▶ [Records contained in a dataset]
/---

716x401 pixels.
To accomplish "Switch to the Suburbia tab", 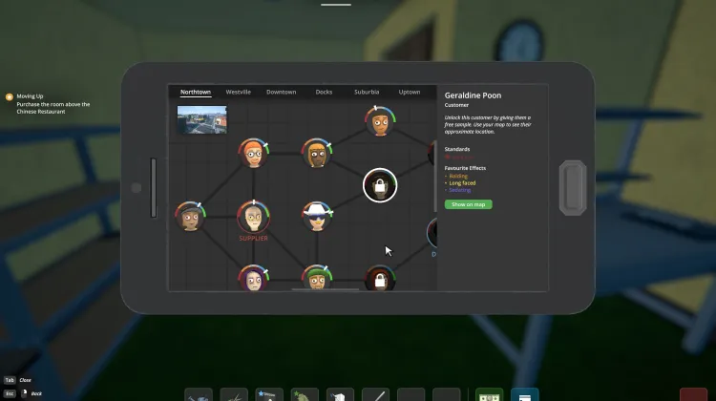I will coord(367,93).
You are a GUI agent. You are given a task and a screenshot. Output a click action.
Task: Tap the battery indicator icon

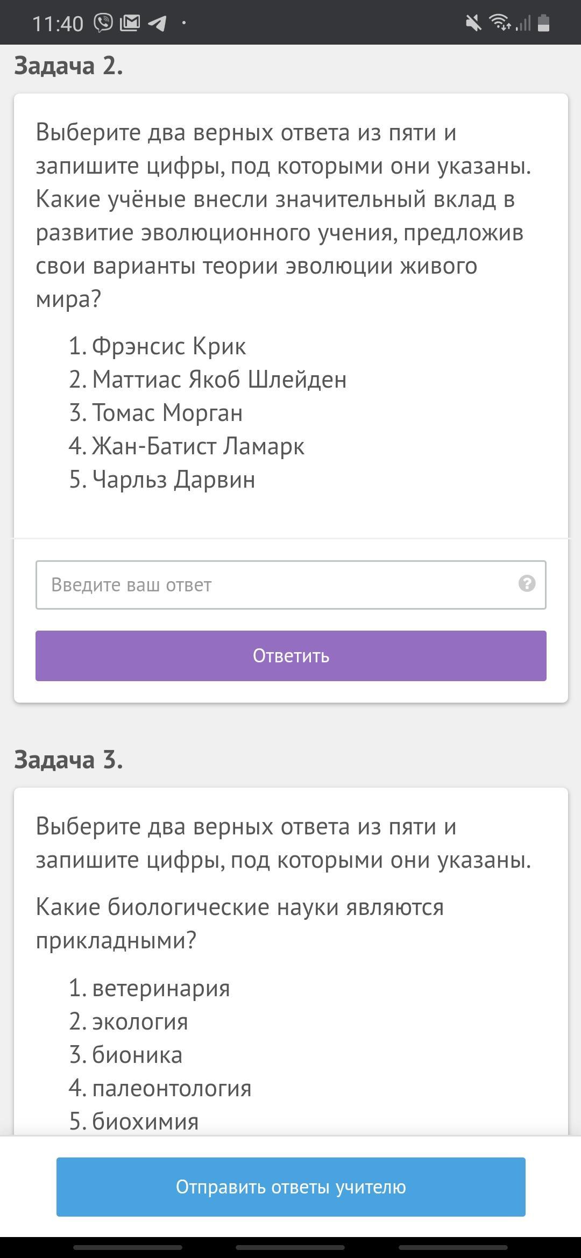click(543, 23)
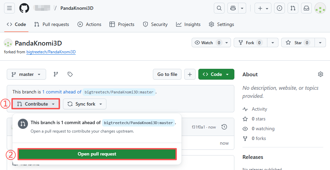Open the Copilot icon in header

233,8
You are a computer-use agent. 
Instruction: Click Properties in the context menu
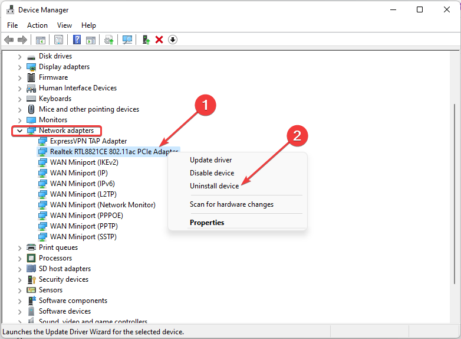pyautogui.click(x=207, y=223)
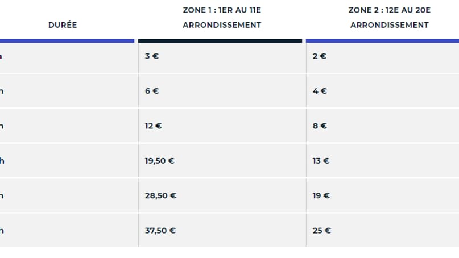Viewport: 459px width, 258px height.
Task: Click the 37,50 € price cell
Action: [160, 231]
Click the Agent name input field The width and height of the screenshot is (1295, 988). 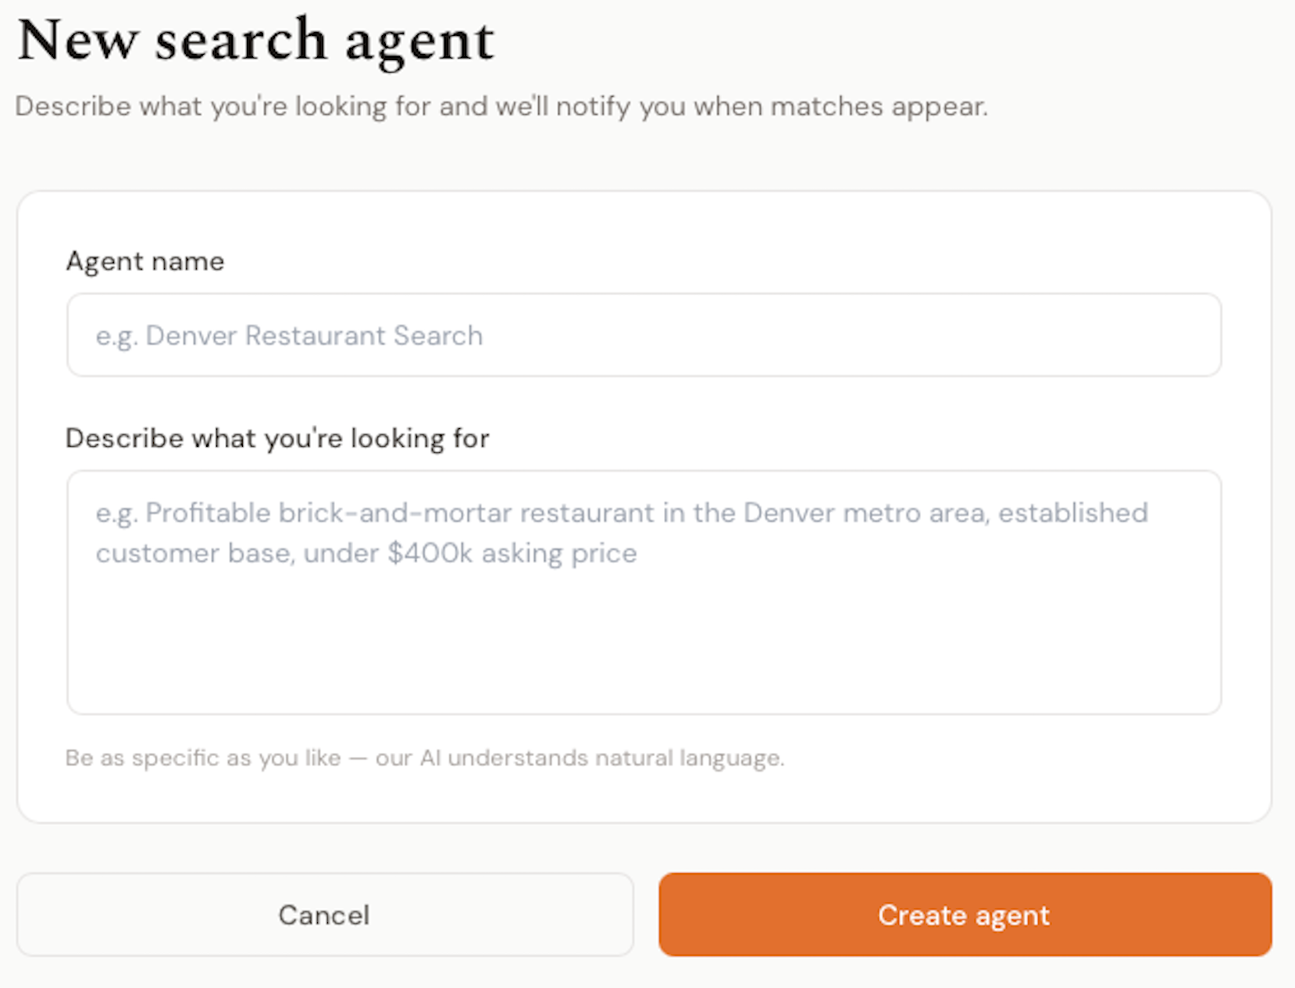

\---

▶ [Try it]
Repeat exactly the lines from the one containing "You are a GUI" to the last line of the records above, including both, and leave out any pictures.

▶ [Result below]
You are a GUI agent. You are given a task and a screenshot. Output a click action.
Task: Tap the battery indicator icon

click(543, 23)
Open the Copilot icon in header

233,8
You are a computer-use agent. 
Instruction: Click Properties in the context menu
pyautogui.click(x=207, y=223)
Viewport: 459px width, 258px height.
Task: Click the 37,50 € price cell
Action: [160, 231]
Click the Agent name input field The width and height of the screenshot is (1295, 988). 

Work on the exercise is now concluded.